Mais aussi aider les femmes et les jeunes à faire des plans d’action communs. Diatou Cissé dit haut ses souhaits: «Il faut que des recommandations claires puissent sortir de ce Sommet. La question de l’entreprenariat féminin est d’enjeu national. Il est temps qu’on pense aux petites unités de transformation.»
Nouvelles menaces pour les démocraties
Alioune Tine, président du Comité sénégalais des doits de l’Homme, repère de nouvelles menaces pour les démocraties. «Une des faiblesses de nos Etats, c’est quand il y a urgence, il n’y a pas de réponses rapides, ou pas de réponses du tout.
Pourtant le système d’alerte est divers. Si nous prenons l’exemple du Mali, comment se fait-il que des gens qui transportent des tonnes d’armes n’aient pas pu être arrêtés depuis ? Il faut voir comment renforcer le système d’alerte, voir les problèmes pour qu’il n’y ait pas de suite aux alertes», ajoute-t-il.

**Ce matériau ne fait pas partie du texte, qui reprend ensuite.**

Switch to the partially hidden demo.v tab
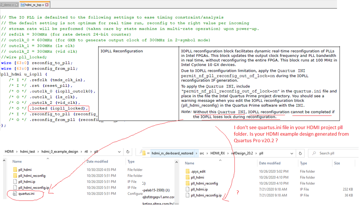 coord(8,5)
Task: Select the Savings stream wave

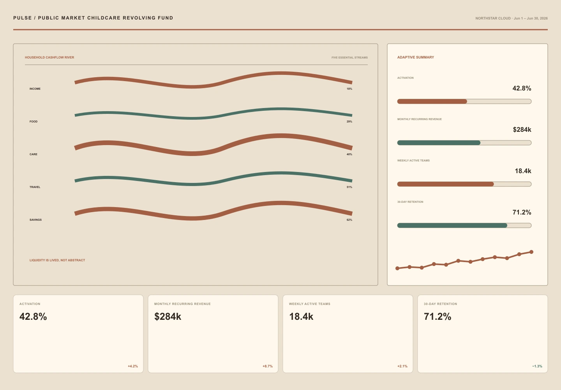Action: click(x=213, y=211)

Il propose de réunir les Etats, les parlementaires, la société civile, les jeunes, les femmes à une conférence sous-régionale sur ces questions, pour dégager une vision consensuelle sur ces remèdes et mettre en place des mécanismes de suivi.
Le second axe des débats revisite les potentialités et dividendes démographiques dans leur dimension de perspectives de valorisation pour un développement durable et inclusif.
Pour le modérateur Alioune Sall, directeur du Think Tank des Futurs africains, «Le dividende démographique représente la promesse d’un gain en croissance économique et en richesse pour un pays provenant d’une main d’œuvre abondante et productive par rapport à la population dépendante.»
Pour lui, l’importance du binôme femmes-jeunes regorge de défis à relever parce que les dividendes démographiques se construisent dans le temps. Avec l’obligation de réinventer l’Etat par un solide ancrage identitaire.